Data shown:
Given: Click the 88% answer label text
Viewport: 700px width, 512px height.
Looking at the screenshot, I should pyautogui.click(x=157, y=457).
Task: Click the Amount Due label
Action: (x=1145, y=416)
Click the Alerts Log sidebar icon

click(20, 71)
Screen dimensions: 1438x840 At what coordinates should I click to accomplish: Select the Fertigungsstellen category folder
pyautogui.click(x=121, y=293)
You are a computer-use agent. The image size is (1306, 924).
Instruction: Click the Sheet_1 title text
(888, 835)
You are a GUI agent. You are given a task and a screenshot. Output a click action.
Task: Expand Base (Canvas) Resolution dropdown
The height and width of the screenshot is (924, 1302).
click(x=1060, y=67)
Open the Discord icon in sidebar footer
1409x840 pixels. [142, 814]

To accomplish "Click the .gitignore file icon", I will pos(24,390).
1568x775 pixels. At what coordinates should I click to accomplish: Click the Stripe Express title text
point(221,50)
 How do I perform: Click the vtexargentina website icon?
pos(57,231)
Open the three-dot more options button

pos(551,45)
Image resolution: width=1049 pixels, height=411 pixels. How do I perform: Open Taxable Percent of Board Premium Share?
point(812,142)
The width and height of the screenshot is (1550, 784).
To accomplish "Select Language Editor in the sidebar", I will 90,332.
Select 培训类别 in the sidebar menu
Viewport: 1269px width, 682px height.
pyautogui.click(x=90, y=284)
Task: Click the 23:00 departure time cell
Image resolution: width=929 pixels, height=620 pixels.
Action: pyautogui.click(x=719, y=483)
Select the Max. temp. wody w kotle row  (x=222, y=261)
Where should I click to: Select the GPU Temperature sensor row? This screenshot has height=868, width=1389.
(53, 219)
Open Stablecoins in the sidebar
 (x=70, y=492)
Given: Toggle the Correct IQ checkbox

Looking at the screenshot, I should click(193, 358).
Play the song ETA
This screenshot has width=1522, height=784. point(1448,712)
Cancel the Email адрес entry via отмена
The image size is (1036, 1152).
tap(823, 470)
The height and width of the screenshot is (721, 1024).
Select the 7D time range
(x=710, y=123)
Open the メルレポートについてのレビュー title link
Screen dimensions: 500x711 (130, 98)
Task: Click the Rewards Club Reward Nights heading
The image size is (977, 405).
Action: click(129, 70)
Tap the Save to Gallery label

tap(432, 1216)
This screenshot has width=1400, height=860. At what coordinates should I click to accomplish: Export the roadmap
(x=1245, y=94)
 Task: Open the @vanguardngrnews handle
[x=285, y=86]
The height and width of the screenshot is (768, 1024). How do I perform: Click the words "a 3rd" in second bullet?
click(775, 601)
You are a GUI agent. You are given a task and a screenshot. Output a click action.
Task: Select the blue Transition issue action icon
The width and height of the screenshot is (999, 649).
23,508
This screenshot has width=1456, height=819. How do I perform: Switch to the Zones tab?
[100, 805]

Direction: Copy the material verbatim, from the line containing "Open the Discord icon in sidebar footer" through the line containing "point(812,142)", including both of those lines.

In response:
Open the Discord icon in sidebar footer
1409x840 pixels. [142, 814]

To accomplish "Click the .gitignore file icon", I will pos(24,390).
1568x775 pixels. At what coordinates should I click to accomplish: Click the Stripe Express title text
point(221,50)
 How do I perform: Click the vtexargentina website icon?
pos(57,231)
Open the three-dot more options button

pos(551,45)
Image resolution: width=1049 pixels, height=411 pixels. How do I perform: Open Taxable Percent of Board Premium Share?
point(812,142)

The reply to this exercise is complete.